And then we come to where I garnered the sermon title, faith, the lettuce that cradles and supports humility and truth. We so often put faith in the wrong light, that it is some grand and majestic power that only the most pious attain and wield. Truly it is a great power in its effect, Jesus said it could move mountains. Even just a tiny bit of faith, like a mustard seed. James picks up that theme reminding us that we need only catch a glimpse of God’s revealed counsel, even just for a fleeting instant out of the corner of our eye if we perceive free life and act on it, we are no distracted scatterbrain. Do not miss this key point James is making that can alter your entire life. Even just the most fleeting glance of the truth, seeing yourself as you are, if it moves you to humbly act on that truth then you will be “a man or woman of action.” Faith will work its miracle of transformation, moving the impossible mountain that holds you in the grip of religion that talks a good game but is self-deceived. You will become a person who finds delight and affirmation in the action. James is saying that seeing the truth, even staring at it full bore for a long time, is not faith. But faith is so powerful, that even the merest glance at the Truth of salvation in Jesus, if acted upon, is sufficient for eternal life.

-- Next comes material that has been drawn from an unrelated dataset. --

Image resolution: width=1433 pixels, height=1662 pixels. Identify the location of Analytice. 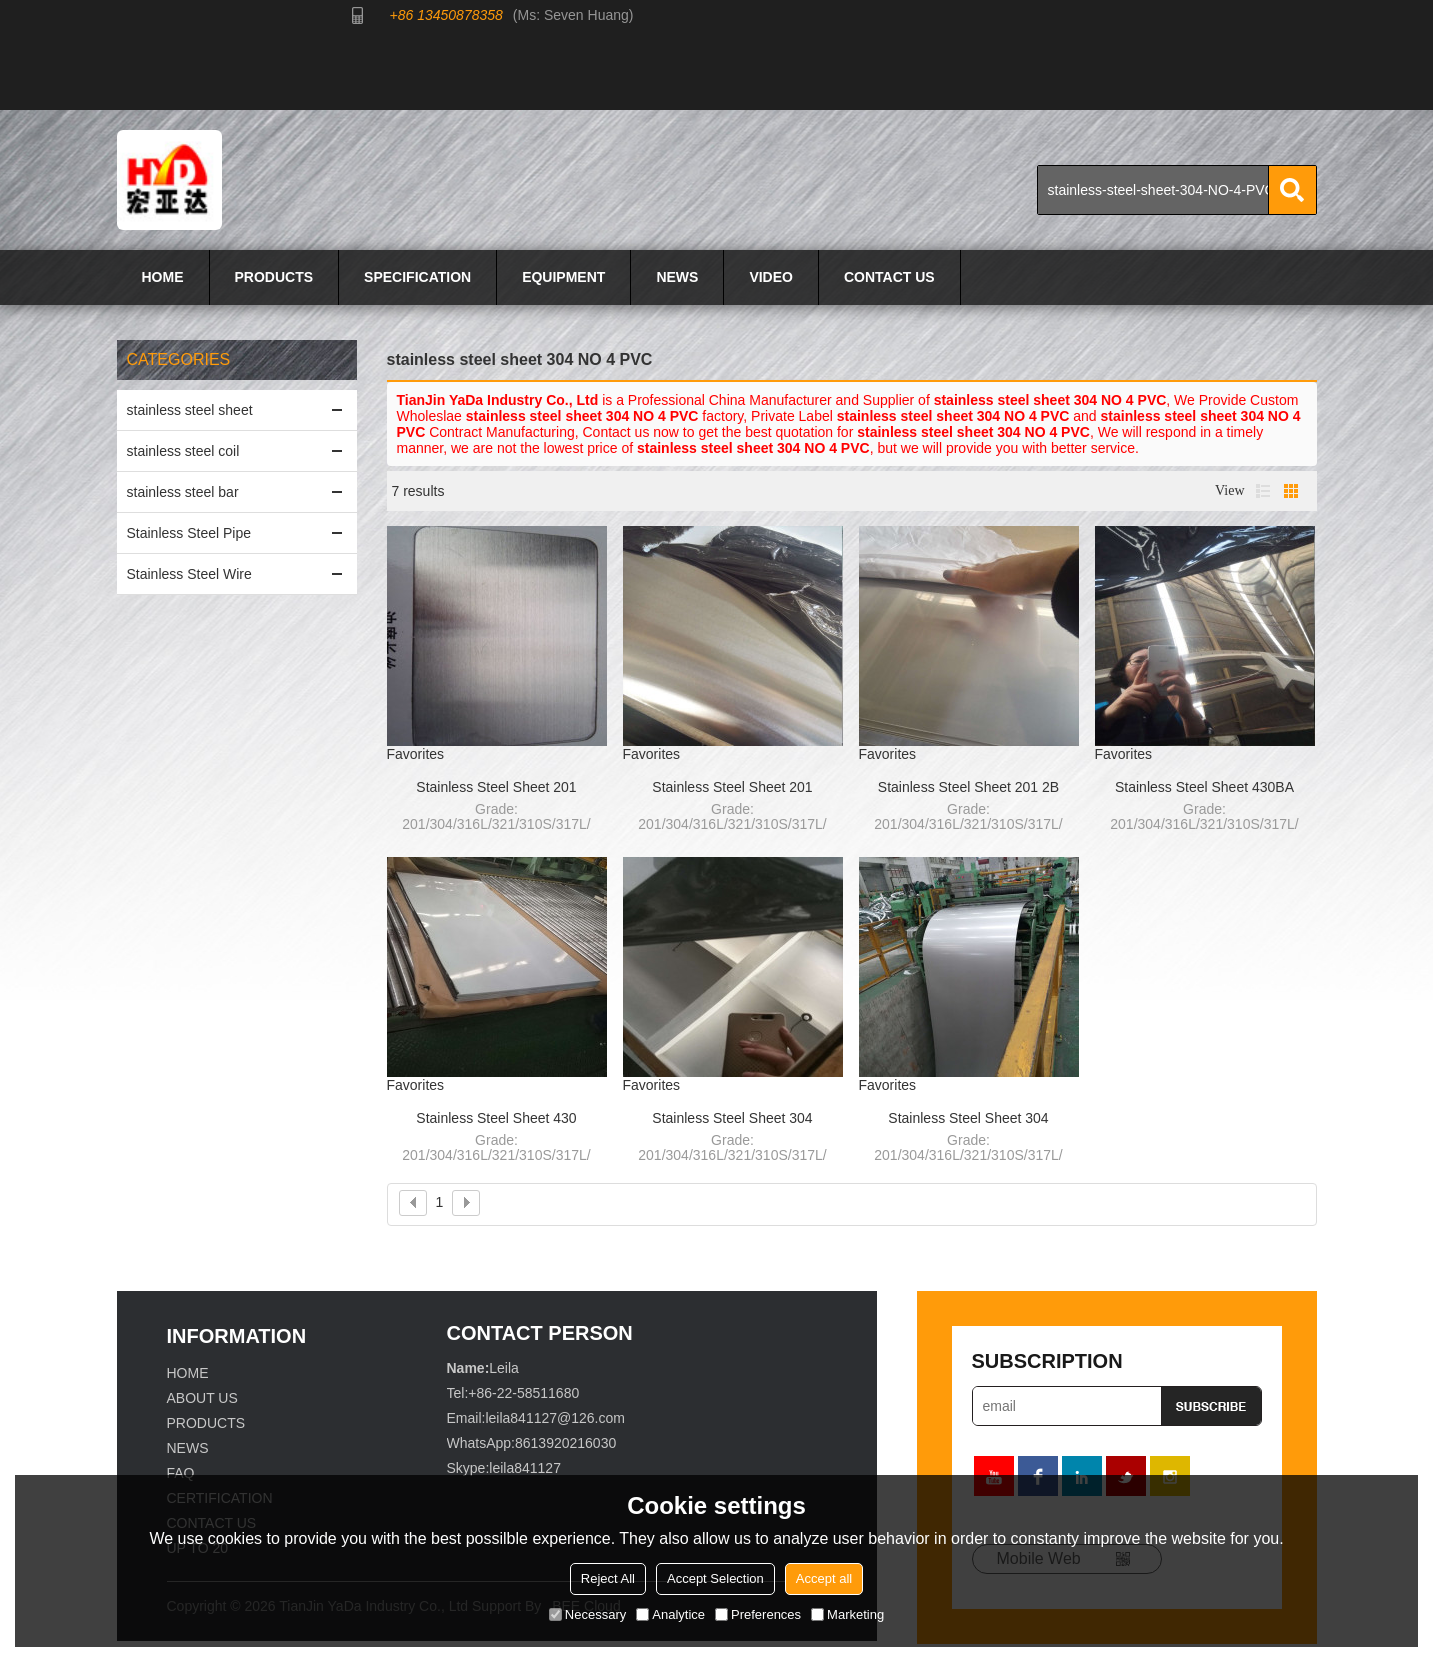
(670, 1614).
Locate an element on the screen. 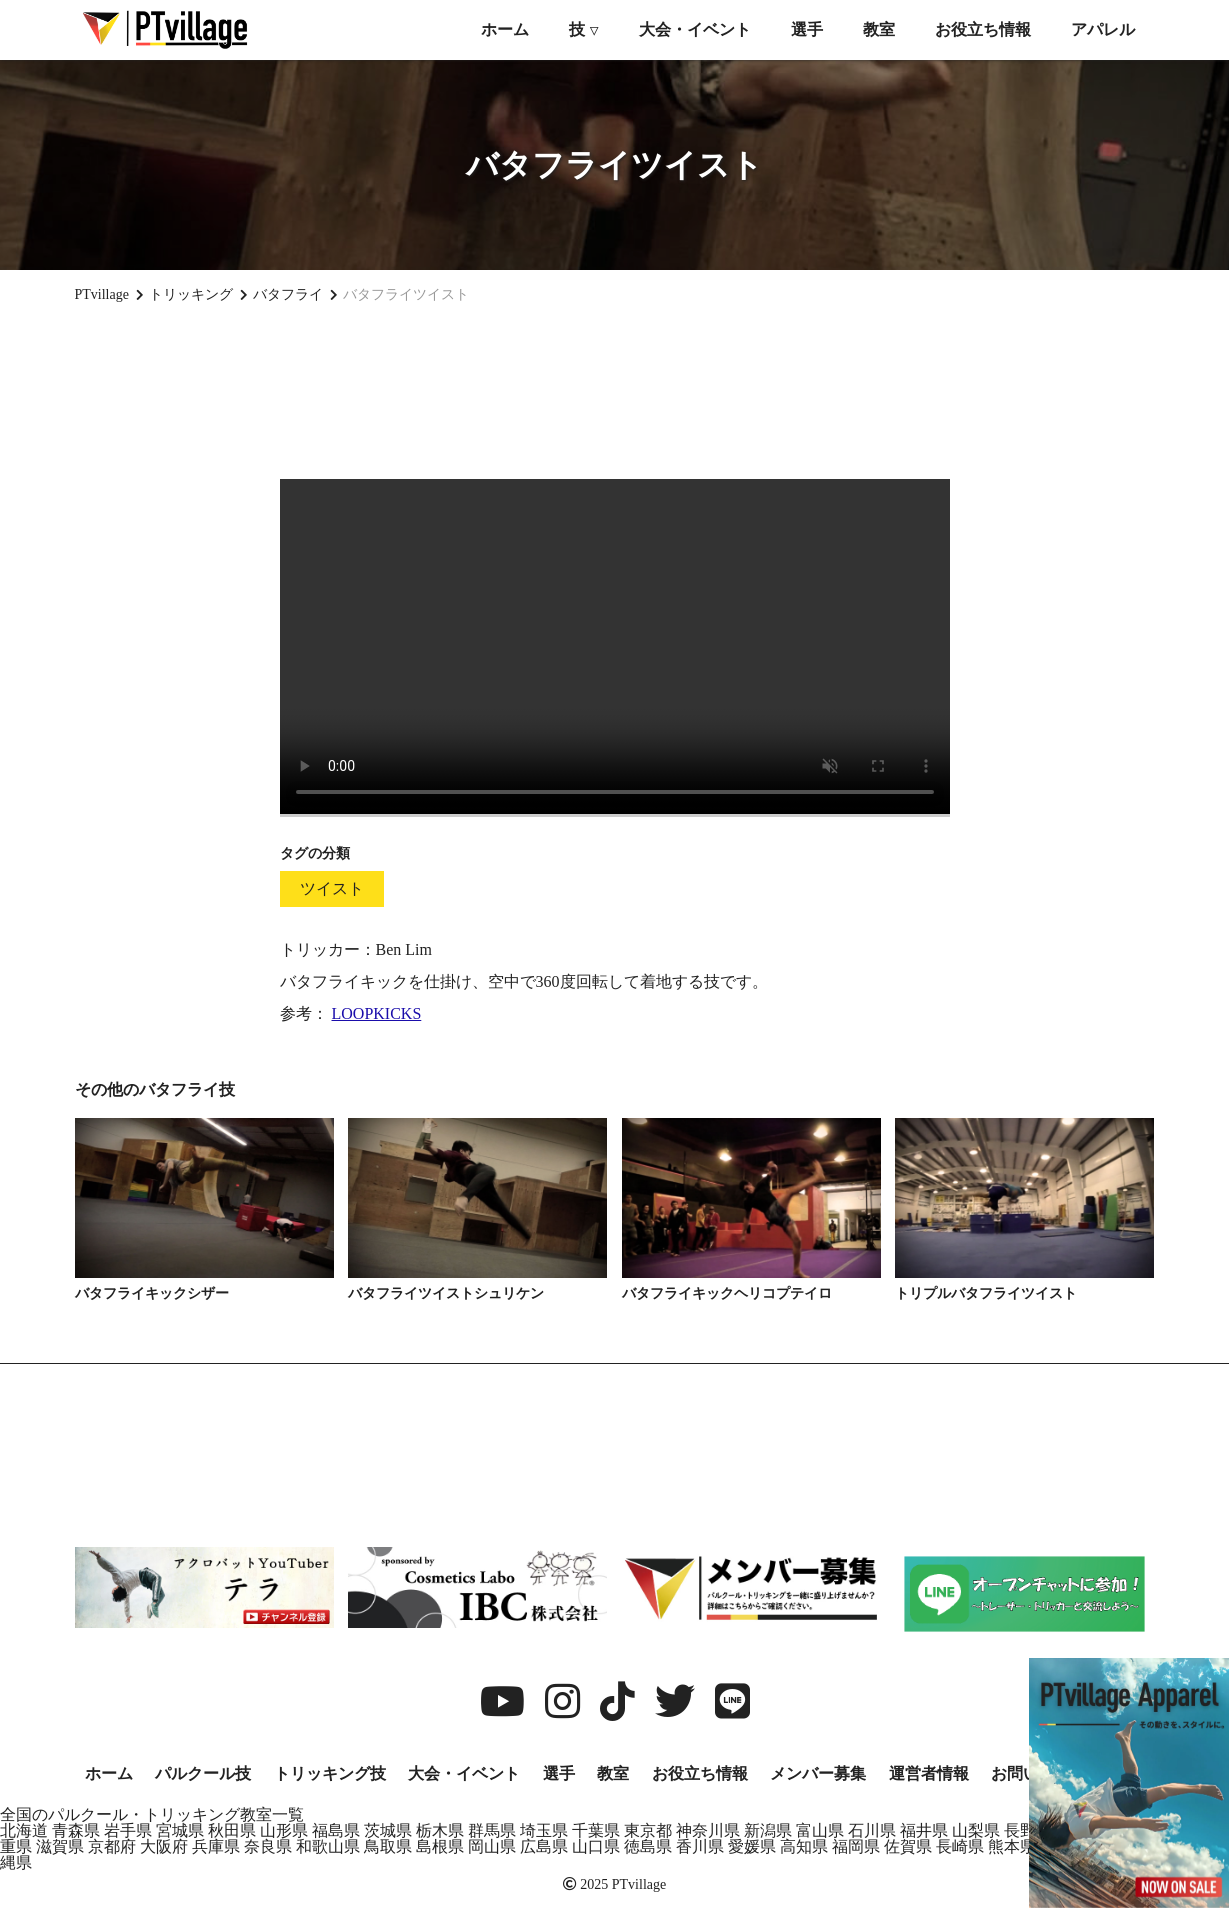 The image size is (1229, 1908). 千葉県 is located at coordinates (596, 1830).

Who are you? Are you self-deceived, a distracted scatterbrain? Well, let me tell you what James says is how you’ll know. Can you look in the mirror and honestly know these two things about yourself? Do you reach out to the homeless and loveless in their plight, and guard against corruption from the godless world?

Most of us would have a long litany of faithful service to church and family, daily devotions, and good deeds. James sandwich that brings you and God together is a very simple list of faith, truth and humility that comes to life when we act on the truth we hear from Jesus in the Word. It is witnessed in your life in the actions that pass muster before God: “Reach out to the homeless and loveless in their plight, and guard against corruption from the godless world.”

James simple and delicious three-decker sandwich for salvation, enjoy.